The irony in the latest controversy surrounding Mumbai’s Sanjay Gandhi National Park (SGNP), among the few such rich forests in a city anywhere in the world, is easy to miss: the government authorities that are constitutionally obliged to protect the forest, including its crucial Eco Sensitive Zones (ESZ), are the ones drafting plans for its concretisation while people of all persuasions, with meagre resources at their command, are straining every sinew to conserve the park and its ESZ. Last month, after an inexplicable delay of seven years, the Brihanmumbai Municipal Corporation (BMC) released the draft zonal master plan for the ESZ, which, in essence, opens up the buffer zone for the construction of various projects, and gave people barely a month to revert with objections and suggestions if they had any. Released only in English, the requests for Hindi and Marathi translations were rebuffed. Till October 17th, which was the last date for objections and suggestions, the BMC reportedly received more than 26,000 signatures on petitions.
Why do people want to protect the ESZ so desperately? It’s a simple ecological truth. Without the ESZ ecosystem, the BMC’s brutal and profit-driven monetisation of land in Mumbai will swallow the buffer that has protected the SGNP for decades and kept the concretised urbanisation at arm’s length from its treasures of biodiversity. Without the park, Mumbai will suffer unimaginably. The draft plan for ESZ classifies it into three categories and allows development projects, including eco-tourism, which means hotels and roads with vehicles jeopardise the forest with its wildlife, including leopards, deer, and over 250 bird species. People argue that the plan is ecologically flawed and will lead to permanent destruction of the park’s natural landscape and result in the displacement of tribal communities who have resided in the forest before it was notified as a national park.

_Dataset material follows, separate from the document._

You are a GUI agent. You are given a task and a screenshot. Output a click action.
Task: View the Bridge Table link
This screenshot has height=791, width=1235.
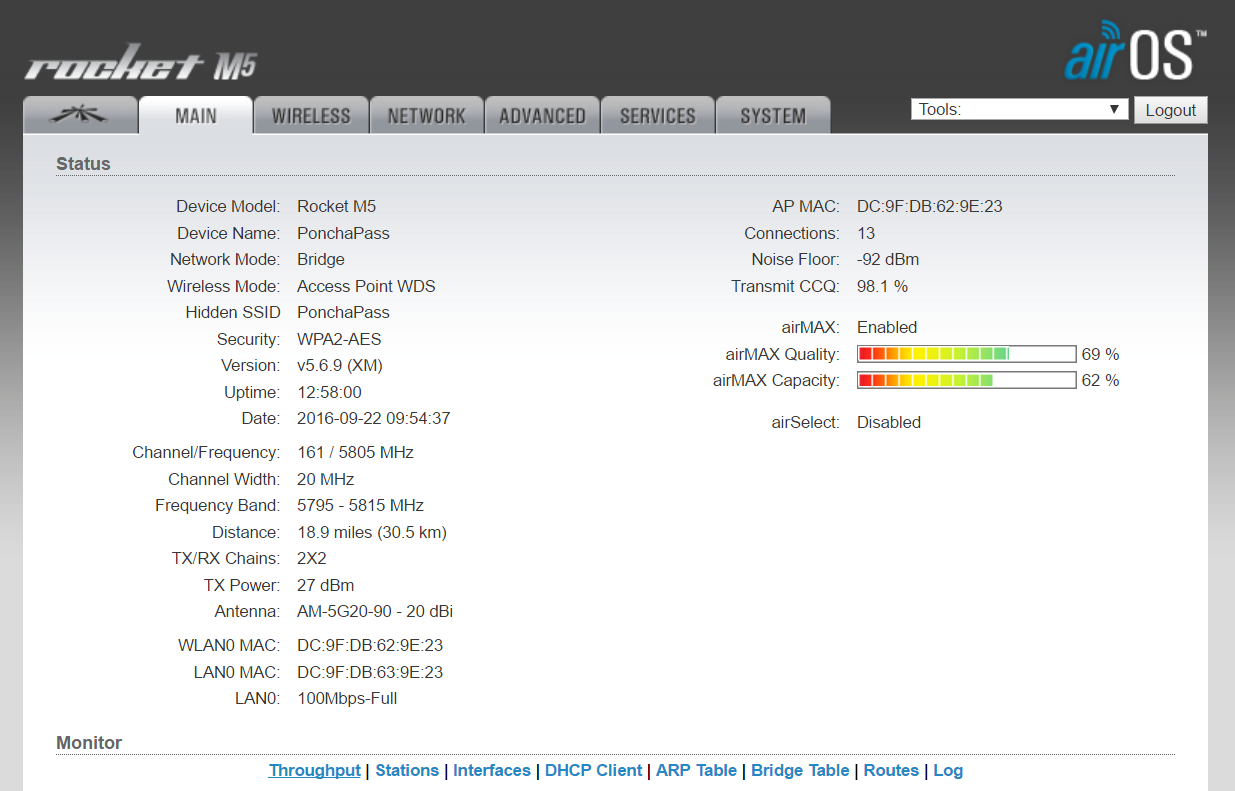pos(800,770)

The BMC’s argument that nearly 34 per cent of the ESZ of 59 sq. km is already “developed” with slums, industrial activity, commercial use, traffic and transportation does not cut ice because these structures, other than the age-old tribal settlements, should not have been allowed to come up in the first place. The lack of due permissions or ad hoc permissions given to them does not justify opening the rest of the ESZ to more "development". Shockingly, the Chena River inside the SGNP even has a riverfront development proposal. Instead, the entire ESZ needs to be protected, as the park’s existence is critical to the future of not only Mumbai’s ecological health but also that of neighbouring Thane and Palghar, two other areas that encircle it. The BMC’s trajectory to open up forest land, allow quarrying to cut down hills, landfill water bodies and concretise wetlands in the name of creating land for “development” is, in effect, writing Mumbai’s ecological death warrant.